Ağrım var, evet bir yerim ağrıyor? Kaza değil, sağ salim ulaşmışım olmam gereken yere. Ama adressiz, izsiz, niceliksiz bir ağrım var şimdi. Bir ağrının ağırlığı altındayım. En yüksek ağrı, dağ gibi bir ağrı, ağrı gibi dağ, yüksek belki daha yüksek. Yükselen ağrımın ateşimi düşürdüğü de malum. Yaşam ateşim sönük, hevesim yok. Ölmeye olduğu kadar yaşamaya neden hevesli değilim? Kime anlatsam bunu? İnsanın kendi düşüncesi olmadan tümüyle başkasının söylediğinin alaşılabildiği bir dimağ var mıdır? –Psikologlar?

Psikologlar insanı “kendileri” olmadan dinleyebilirler mi? Anladıklarının kaçta kaçı benim söylemek istediğimdir? Ya başkaları? Kim dinler, kim anlar, kim ister bunu? Çağımızın en büyük sorunu neydi? İletişim çağında iletişim araçlarına gömülen iletişim mi? İletmek isteyen çok.
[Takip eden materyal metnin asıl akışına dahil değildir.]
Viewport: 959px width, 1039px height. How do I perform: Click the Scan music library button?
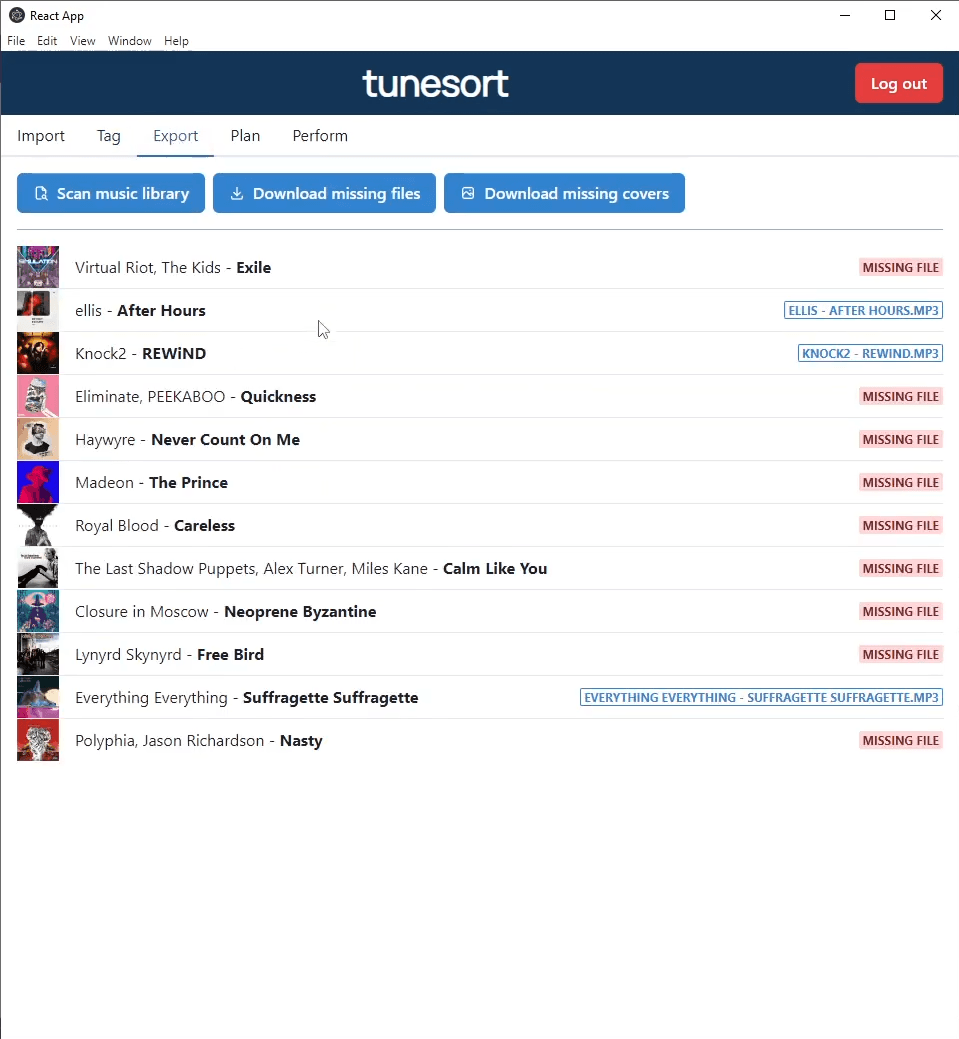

Evet, sorun bu. –iş mek isteyen az. Kimse –işmek istemiyor. İlet, tekrar ilet, tekrar dene, ulaşana kadar. –aa, görüldü, mavi tık, -Anlaşıldı mı peki? –Oh, noo fatality Errorr…
Ne diyorduk? Eylül, yalnızlık, kendilik, iletişim, aydınlık günler, yaşam enerjisi bla bla… Yalnızlık bir kıyafet ve Eylül de bir kadın olsaydı büyük resim tamamlanırdı bence. Şairlere büyük ekmek çıkardı. Şairlere ve yalnızlara, yolsuz ve vatansızlara, göçmenlere, yetimlere, savaş artığı ceketsiz çocuklara. Belki bana da.
Saat dokuzun beşi, beşin dokuzu. Saat, beşi dokuz geçiyor. Akşam. Güneş ışığını kınına doğru çekiyor, tepeler daha aydınlık, şehir daha ışıksız, her şey daha Sensiz. Dediğim gibi işte; Yaz bitti.